15). I had a bug where rehearsal 1's image wouldn't show in toasts. Checking the toast_success.html I realised I had an if statement for hire rooms. This if statement will always hit main image and go no further, except for this one hire room which doesn't have a main image. The image url had .url at the end. Removing this fixed the issue.

16). Everytime I saved the details of the user when checking out, Stripe was adding brackets and commas to each field.

This was tricky to figure out, but I solved the issue by adding .strip("(',)") to the end of each field when being saved.

17). Finding the times of a hire room and displaying them in the admin was a pain. I have the time dictionary within a date dictionary within a session_datetime dictionary within a cart dictionary!

I fixed this by using a for loop to go through the dates and using that date variable to drill into the times section. I then used ", ".join() around the answer to turn the dictionary keys into a list with commas in-between and no brackets. These display in the orders admin section nicely now.

18). I tried to create a session with booked sessions inside, this created massive issues. I had to save the product id, date and time within a dictionary and then try and access and manipulate this date throughout.

The code I used

I quickly realised this approach wouldn’t be practical in the real world as this data would need to be saved onto a database rather than within a local session which would be deleted.

The code I used

I instead just allowed users to checkout with the selected dates and times added to their products, without checking for availability. I did add some functionality to check for past dates or dates that exceed two weeks, and returned an error for these.

After giving this issue some time and waiting until the end of my project, I have decided to build on this and add some python and javascript to return all the orders to the template and sift through the dates and times to only allow users to select and book available times. This took a lot of thinking and manipulating, but I have commented through the steps within the products views.py for product_information and the product_information.js file.

Unfixed Bugs

1). I need to create a check as an order goes through to ensure that in the time it has taken for someone to book a session, somebody else hasn't already booked the same product, date and time. At the moment if two users book at the same time, they will have the same session!

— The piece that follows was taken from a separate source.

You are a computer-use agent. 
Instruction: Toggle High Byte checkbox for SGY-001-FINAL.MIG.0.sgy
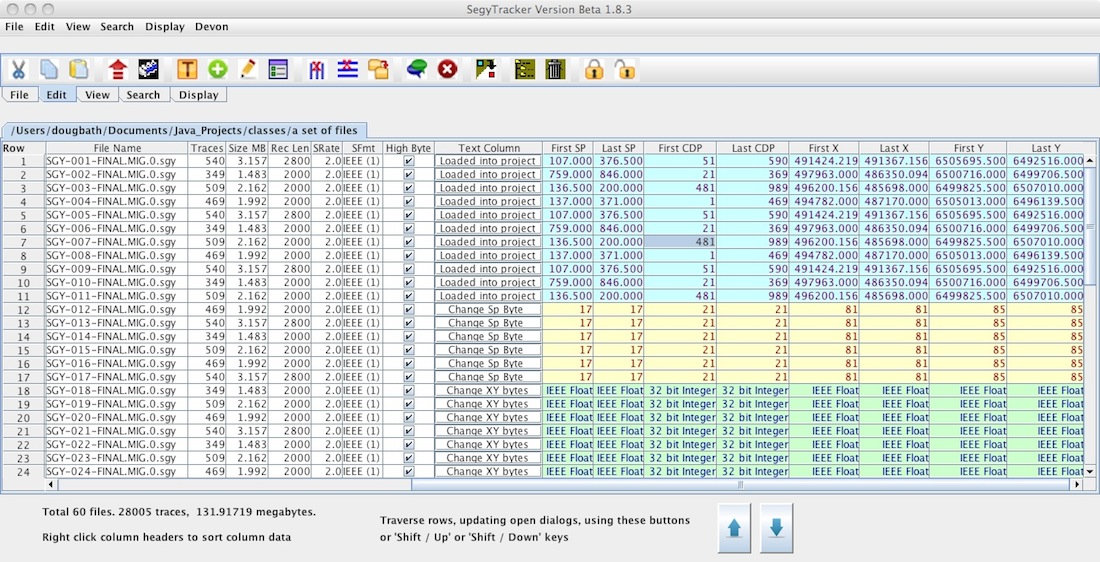pos(408,161)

2). By default if a user clicks on a date that is already in their cart, the sessions in their cart should also be disabled. We do have a block in place for after the form is submitted but for ease of use it should really be greyed out.

Responsive Design

Navbar

  • I created a smaller logo and gave it and the toggler specific hover qualities so the user knows when they are about to click something important.
  • I removed padding left from user-options to prevent moving to next line.

Navbar responsiveness

Footer

  • I made the middle writing smaller, eventually left-aligning it and making the writing on the left disappear.
  • Initially the social media icons were too large when 430px, and the small logo and user-options collided. Buttons got too small for their text, sorted I fixed those.

Product Information

  • I've made the information a flex-column on small and medium devices. Adding a section for the hire-rooms' specific information and centralised the contents on smaller devices.

Product Page

  • I made the page slightly longer to account for text spilling over, and changed the card width’s so not too wide or thin on mobile devices.

Add & Edit Products Pages

  • I made images disappear on smaller devices, and made the search bar col-12 on smaller devices with the button underneath, so you can read more of the product name.

Profile Page

  • Added margin bottom to longer page and gave custom margin bottom so order history and billing was in line.

Cart Page

  • Added padding to product name on medium screens as before it was touching the image.
  • Changed flex-direction on mobile.
  • Placed quantity box and price on same line and subtotal title to that price so it’s clear as to what is happening.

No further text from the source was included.